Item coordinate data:
★ ★ ★ ★ ★ ★ ★
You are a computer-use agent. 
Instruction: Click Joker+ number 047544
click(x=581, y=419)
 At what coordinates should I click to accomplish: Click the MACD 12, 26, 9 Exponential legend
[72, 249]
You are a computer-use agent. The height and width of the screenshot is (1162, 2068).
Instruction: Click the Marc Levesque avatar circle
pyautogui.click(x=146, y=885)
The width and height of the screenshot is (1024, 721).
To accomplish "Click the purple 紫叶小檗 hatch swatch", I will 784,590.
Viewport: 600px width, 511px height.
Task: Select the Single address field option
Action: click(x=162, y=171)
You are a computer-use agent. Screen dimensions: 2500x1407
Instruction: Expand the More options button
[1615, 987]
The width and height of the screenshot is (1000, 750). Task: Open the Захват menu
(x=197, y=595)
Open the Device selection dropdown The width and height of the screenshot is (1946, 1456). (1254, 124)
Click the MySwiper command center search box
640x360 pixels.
★ ★ ★ ★ ★ ★ ★
— Given problem —
List every line of the material above that contains the string "Instruction", matching case.

— Output below —
Instruction: Click Joker+ number 047544
Instruction: Click the Marc Levesque avatar circle
Instruction: Expand the More options button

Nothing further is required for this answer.